Once the Harmony binary on the leader has been restarted, the view change will kick in. Let’s look at the real-time log of the new leader (previously leader candidate). The logs contain an abundance of information, for simplicity, we will check out only the relevant ones to understand the process.
{"phase":"Prepare","mode":"Normal","message":"[ConsensusMainLoop] Ops Consensus Timeout!!!"}
{"phase":"Prepare","mode":"ViewChanging","message":"[getNextViewID]"}
{"phase":"Prepare","mode":"ViewChanging","message":"[getNextLeaderKey] got leaderPubKey from coinbase"}
{"phase":"Prepare","mode":"ViewChanging","message":"[getNextLeaderKey] next Leader"}
{"phase":"Prepare","mode":"ViewChanging","message":"[startViewChange]"}
{"phase":"Prepare","mode":"ViewChanging","message":"[constructViewChangeMessage]"}
Once the consensus has timed out, the mode of the consensus will change to ViewChanging
. The next view ID and next leader public key are fetched. With the received information, the view change message is constructed and broadcast. The above process is carried out by all the validators, thus the leader candidate will participate as well.

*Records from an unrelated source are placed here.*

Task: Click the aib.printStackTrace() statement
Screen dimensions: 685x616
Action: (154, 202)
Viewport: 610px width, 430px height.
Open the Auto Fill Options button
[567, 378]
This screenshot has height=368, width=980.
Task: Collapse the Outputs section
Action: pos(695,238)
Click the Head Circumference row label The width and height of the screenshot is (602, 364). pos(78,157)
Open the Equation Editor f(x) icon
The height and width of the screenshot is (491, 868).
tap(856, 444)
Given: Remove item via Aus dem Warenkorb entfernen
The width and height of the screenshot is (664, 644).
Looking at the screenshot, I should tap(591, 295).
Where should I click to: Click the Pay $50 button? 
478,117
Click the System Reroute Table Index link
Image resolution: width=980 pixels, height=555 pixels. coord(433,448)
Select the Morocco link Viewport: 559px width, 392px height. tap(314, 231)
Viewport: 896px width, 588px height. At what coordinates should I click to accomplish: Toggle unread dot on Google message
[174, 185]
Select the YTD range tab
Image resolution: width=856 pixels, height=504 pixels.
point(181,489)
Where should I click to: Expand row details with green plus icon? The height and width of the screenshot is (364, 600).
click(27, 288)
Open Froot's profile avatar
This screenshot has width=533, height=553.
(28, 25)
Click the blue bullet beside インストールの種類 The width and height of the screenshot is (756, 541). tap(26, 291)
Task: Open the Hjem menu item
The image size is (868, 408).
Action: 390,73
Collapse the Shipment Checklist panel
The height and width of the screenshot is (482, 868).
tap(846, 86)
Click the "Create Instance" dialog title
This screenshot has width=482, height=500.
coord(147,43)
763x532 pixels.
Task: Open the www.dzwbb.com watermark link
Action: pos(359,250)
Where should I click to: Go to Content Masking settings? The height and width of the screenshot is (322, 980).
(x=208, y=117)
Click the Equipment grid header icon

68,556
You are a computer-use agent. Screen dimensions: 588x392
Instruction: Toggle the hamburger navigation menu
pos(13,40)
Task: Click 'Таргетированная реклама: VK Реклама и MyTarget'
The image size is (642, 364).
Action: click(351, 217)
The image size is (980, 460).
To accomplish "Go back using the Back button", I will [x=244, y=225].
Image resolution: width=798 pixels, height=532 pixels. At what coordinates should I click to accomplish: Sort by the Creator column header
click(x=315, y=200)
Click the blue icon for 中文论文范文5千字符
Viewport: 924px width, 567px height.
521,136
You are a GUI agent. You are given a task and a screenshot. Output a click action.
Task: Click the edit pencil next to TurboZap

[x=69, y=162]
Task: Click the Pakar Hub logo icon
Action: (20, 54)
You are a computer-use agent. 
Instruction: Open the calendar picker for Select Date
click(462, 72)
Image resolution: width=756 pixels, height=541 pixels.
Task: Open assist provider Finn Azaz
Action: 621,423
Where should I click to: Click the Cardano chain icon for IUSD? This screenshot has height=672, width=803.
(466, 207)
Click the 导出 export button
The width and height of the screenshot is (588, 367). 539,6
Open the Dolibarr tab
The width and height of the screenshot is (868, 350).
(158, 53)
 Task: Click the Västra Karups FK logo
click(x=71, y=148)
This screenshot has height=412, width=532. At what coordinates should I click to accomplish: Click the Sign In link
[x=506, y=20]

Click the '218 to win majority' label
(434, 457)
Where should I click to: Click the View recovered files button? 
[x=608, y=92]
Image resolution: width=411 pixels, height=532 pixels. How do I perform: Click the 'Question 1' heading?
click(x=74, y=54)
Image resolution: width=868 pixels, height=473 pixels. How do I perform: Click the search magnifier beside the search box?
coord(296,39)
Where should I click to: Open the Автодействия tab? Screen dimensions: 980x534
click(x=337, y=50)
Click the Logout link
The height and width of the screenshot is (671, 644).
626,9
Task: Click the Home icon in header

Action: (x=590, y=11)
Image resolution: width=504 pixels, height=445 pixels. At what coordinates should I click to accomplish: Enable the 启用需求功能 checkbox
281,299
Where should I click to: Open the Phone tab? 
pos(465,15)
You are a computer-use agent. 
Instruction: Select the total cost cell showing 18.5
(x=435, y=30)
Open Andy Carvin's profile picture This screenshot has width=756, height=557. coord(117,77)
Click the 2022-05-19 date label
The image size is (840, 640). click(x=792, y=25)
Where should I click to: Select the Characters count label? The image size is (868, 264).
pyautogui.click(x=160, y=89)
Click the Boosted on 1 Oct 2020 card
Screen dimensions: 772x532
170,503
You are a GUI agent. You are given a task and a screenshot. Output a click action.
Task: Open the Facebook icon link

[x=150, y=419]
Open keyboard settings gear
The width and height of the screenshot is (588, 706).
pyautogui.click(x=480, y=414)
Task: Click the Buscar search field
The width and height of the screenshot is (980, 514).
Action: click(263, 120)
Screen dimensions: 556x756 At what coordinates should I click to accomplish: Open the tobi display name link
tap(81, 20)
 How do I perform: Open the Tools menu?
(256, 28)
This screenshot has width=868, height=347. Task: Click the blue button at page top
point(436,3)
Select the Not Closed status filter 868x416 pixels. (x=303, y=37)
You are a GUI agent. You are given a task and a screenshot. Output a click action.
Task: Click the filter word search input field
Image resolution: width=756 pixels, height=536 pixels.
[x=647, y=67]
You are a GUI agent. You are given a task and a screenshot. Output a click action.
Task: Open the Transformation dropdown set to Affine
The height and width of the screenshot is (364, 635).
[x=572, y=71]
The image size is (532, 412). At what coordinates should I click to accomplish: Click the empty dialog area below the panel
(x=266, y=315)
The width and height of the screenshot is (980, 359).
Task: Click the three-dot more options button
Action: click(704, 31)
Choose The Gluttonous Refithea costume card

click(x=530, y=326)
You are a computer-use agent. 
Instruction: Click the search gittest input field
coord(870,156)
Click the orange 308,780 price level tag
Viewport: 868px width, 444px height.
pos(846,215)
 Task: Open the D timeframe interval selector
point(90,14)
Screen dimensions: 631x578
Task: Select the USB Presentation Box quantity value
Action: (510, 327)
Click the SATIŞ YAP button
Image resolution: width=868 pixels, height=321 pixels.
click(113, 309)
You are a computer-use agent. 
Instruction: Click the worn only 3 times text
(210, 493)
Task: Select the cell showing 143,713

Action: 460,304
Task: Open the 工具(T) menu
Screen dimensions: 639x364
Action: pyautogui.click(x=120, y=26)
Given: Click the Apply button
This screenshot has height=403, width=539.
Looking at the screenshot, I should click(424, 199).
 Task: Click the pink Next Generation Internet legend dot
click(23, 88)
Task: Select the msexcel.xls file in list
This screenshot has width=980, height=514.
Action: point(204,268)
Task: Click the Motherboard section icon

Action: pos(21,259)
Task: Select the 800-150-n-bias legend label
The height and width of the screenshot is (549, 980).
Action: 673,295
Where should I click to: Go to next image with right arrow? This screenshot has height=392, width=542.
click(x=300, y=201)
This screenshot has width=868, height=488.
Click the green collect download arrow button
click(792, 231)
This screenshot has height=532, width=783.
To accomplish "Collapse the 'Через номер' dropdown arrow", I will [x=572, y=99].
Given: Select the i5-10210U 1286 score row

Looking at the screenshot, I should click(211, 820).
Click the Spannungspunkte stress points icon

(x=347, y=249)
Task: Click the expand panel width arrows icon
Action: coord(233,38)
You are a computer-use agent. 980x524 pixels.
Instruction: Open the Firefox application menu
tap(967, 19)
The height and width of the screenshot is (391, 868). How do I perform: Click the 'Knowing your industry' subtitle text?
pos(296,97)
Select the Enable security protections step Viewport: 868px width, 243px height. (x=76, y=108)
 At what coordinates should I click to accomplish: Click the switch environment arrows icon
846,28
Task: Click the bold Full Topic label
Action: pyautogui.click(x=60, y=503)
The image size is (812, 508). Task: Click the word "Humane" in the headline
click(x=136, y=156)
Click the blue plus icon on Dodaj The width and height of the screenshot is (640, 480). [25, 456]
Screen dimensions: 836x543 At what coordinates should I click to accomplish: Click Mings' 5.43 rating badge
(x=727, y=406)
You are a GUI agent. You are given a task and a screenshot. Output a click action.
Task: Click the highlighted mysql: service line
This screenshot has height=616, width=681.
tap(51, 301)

{"phase":"Prepare","mode":"ViewChanging","message":"[startNewView] Sent NewView Messge"}
{"phase":"Prepare","mode":"Normal","message":"[ResetViewChangeState] Resetting view change state"}
{"phase":"Prepare","mode":"Normal","message":"[startNewView] viewChange stopped. I am the New Leader"}
{"blockNum":12051992,"message":"PROPOSING NEW BLOCK ------------------------------------------------"}
Now, these above logs pertain exclusively to the new leader as they are logic triggered by the view change messages that only the new leader will receive. Once the leader has received enough of the view change message, the new view message is constructed and broadcast to validators. Then, the consensus will be reset to theNormal
mode and the confirmation message, claiming that the node itself is indeed the leader, will be displayed. At this point, the view change process is completed and the new leader continues the consensus by proposing new blocks!
{"phase":"Prepare","mode":"ViewChanging","message":"[onNewView] Received NewView Message"}
{"phase":"Prepare","mode":"ViewChanging","message":"[ResetViewChangeState] Resetting view change state"}
{"phase":"Announce","mode":"Normal","message":"onNewView === announce"}
{"phase":"Announce","mode":"Normal","message":"new leader changed"}
For all other, non-leader validators, the above logs can be observed. After the new leader sends out the new view message, the message is received. Once the message is verified, the consensus is reset to theNormal
mode and the Announce
phase. Finally, a message claiming that the leader has changed is logged and the consensus is resumed. With this, the view change is completed on both sides of the leader and the validators.
The leader change can be examined in the Testnet Explorer as well. Looking at the block history, we can observe that the view change has been processed successfully! The leader has changed from one1yc06ghr2p8xnl2380kpfayweguuhxdtupkhqzw
to one1puj38zamhlu89enzcdjw6rlhlqtyp2c675hjg5
at block 12051992.
For more data regarding view change, check out our newly added metrics page in our explorer!
Conclusion
The view change mechanism is an essential component in Harmony’s consensus protocol. By employing the view change mechanism, the protocol prevents consensus congestion and ensures the liveness of the network by facilitating the continuous production and commitment of new blocks. View change will play a pivotal role in further advancing the network to complete decentralization.